The Third Amendment to the United States Constitution is a part of the United States Bill of Rights. It prohibits the quartering of soldiers (military personnel) in private homes without the owner's consent in peacetime. It makes quartering legally permissible in wartime only, but only in accordance with law. The Founding Fathers' intention in writing this amendment was to prevent the recurrence of soldiers being quartered in private citizens' houses as was done in Colonial America by the British military under the Quartering Act before the American Revolution (1775/6).

Ratified:  December 15, 1791

Notes:  According to the GPO, this is one of the least cited parts of the Constitution in federal case law. The only one the GPO does cite is an interesting case that is actually fairly recent (Engblom v. Carey [2nd Circuit Court]).

In 1982, a group of prison guards went on strike in New York. Some of these guards rented housing from the prison, in a building about a half mile from the prison. When the guards struck, the National Guard was activated by the Governor to take over for the guards. The quarters rented by the guards were used to house the soldiers. A pair of the prison guards sued the Governor and several other officials on the basis that the 3rd Amendment had been violated, and that they had been denied due process under the 14th Amendment. In state court, the claim was summarily dismissed.

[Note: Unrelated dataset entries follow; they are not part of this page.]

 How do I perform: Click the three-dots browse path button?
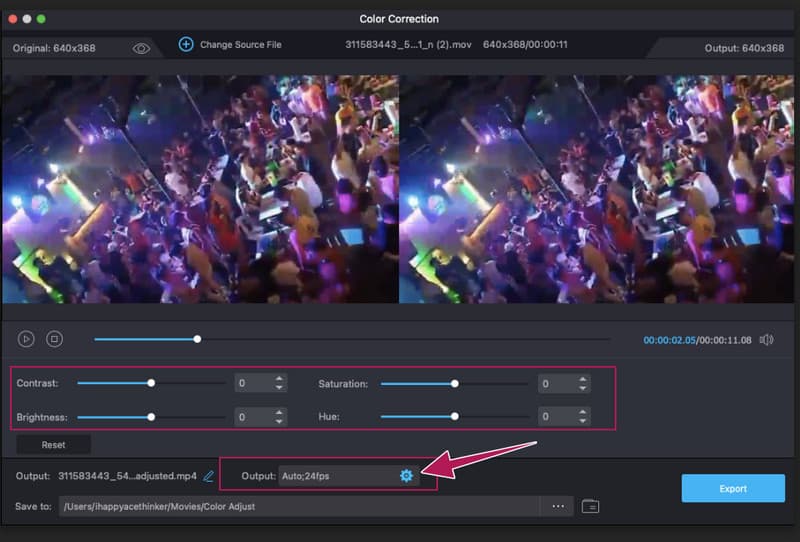(557, 506)
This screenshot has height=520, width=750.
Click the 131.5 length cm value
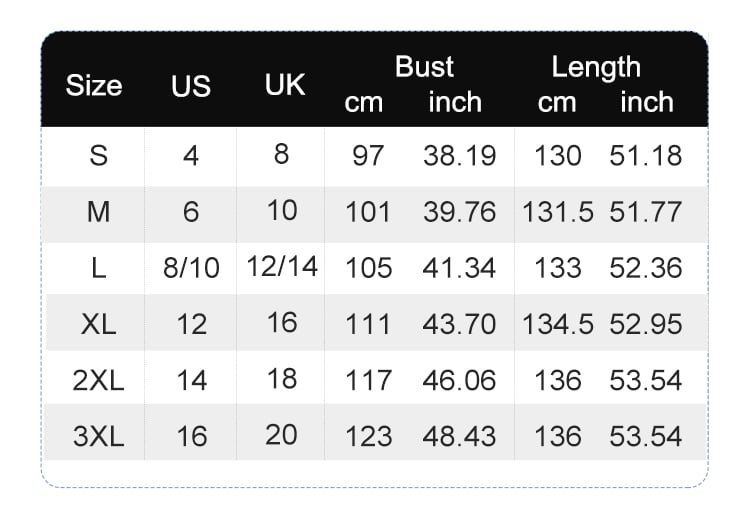(x=558, y=212)
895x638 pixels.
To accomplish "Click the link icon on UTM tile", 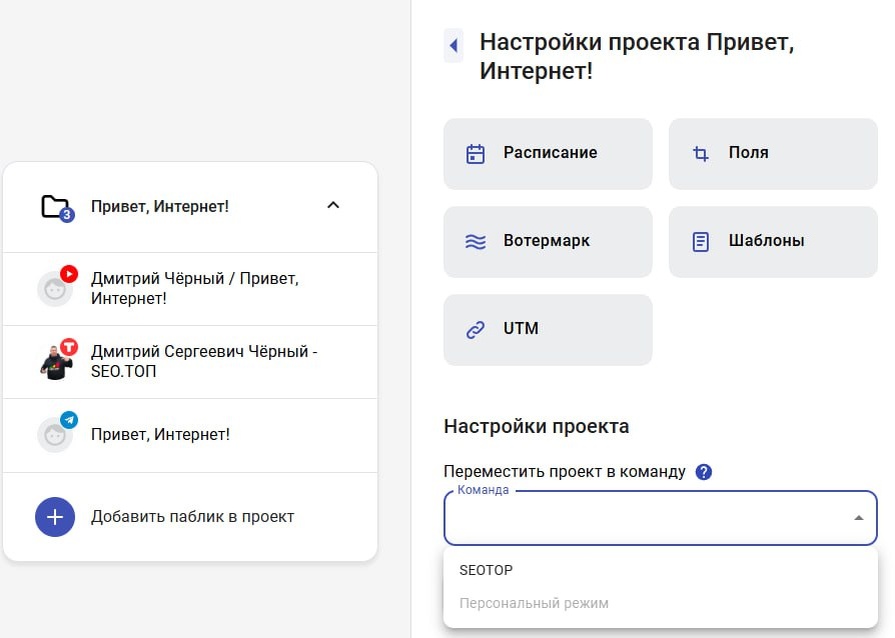I will [475, 329].
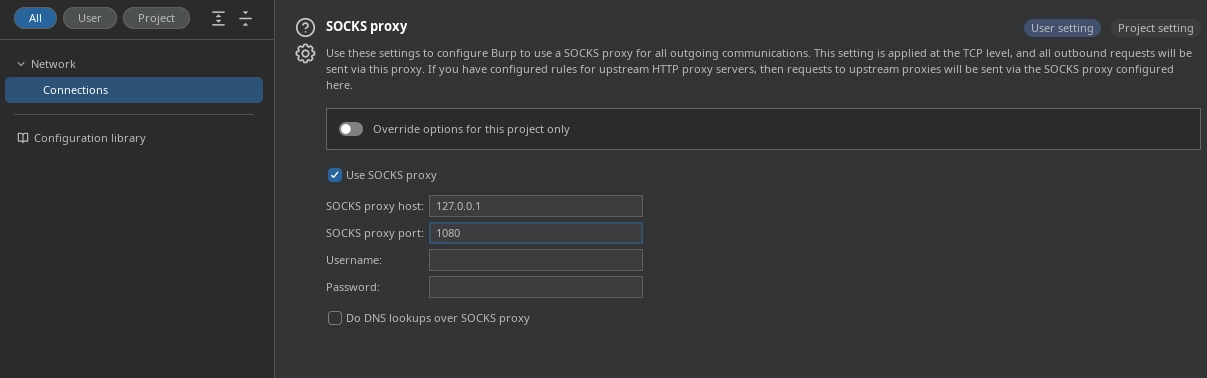Collapse all settings sections icon
The width and height of the screenshot is (1207, 378).
pyautogui.click(x=245, y=18)
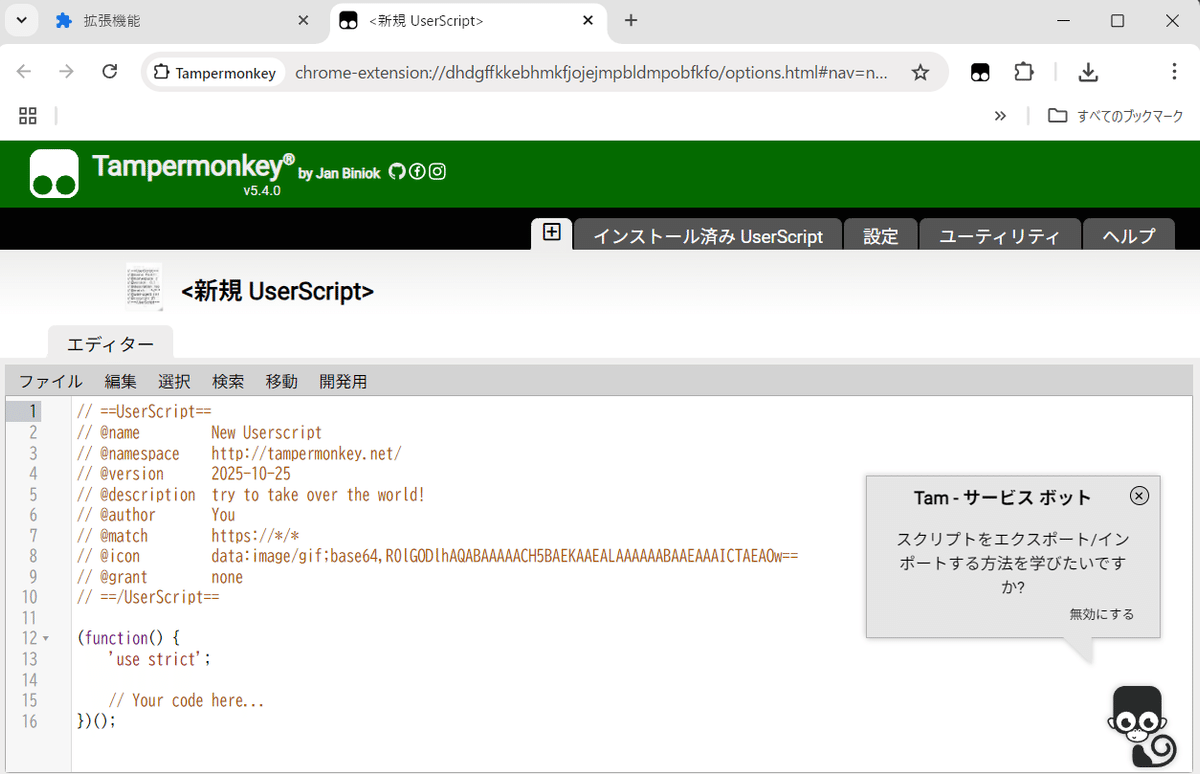Click the GitHub icon in the green header
Viewport: 1200px width, 774px height.
point(398,171)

On appeal and re-appeal, the Circuit Court upheld the lower court's ruling, and found that the 3rd Amendment had not been violated for several reasons; primarily, they found that the rented apartments were not required to be used (unlike the apartment of, say, a building super), and that in no other way did the guards "own" the property the soldiers were housed in (this being a traditional test of whether someone's rights of property are being violated). On the question of due process, the Court had other opinions that you can research if you are interested.

In an earlier case, United States v. Valenzuela, 95 F. Supp. 363 (S.D. Cal. 1951), the defendant asked that a federal rent-control law be struck down on the grounds that it was "the incubator and hatchery of swarms of bureaucrats to be quartered as storm troopers upon the people in violation of Amendment III of the United States Constitution." The court declined his request.

Depending upon how one might interpret the latter part of the text, "nor in time of war, but in a manner to be prescribed by law", U.S. military forces regularly violated the Third Amendment during the War of 1812 and the American Civil War. In both cases, a de facto state of war existed, but forced quartering occurred "in a manner" which was not "prescribed by law". Congress never officially declared war against the Confederate States, but this would mean that the forced quartering in states loyal to the Union would have been covered by the first part of the Amendment even if the second part did not.

Topic: Quartering Troops in US Citizen's Houses

When the time came for the House of Representatives to debate the new Constitution in 1789, South Carolina Rep. Thomas Sumter -- the famous fort was named after him -- was recorded in the official proceedings with these thoughts: "Mr. Sumter hoped soldiers would never be quartered on the inhabitants, either in time of peace or war, without the consent of the owner." Without such a guarantee against occupation, Sumter said, "their property would lie at the mercy of men irritated by a refusal, and well disposed to destroy the peace of the family."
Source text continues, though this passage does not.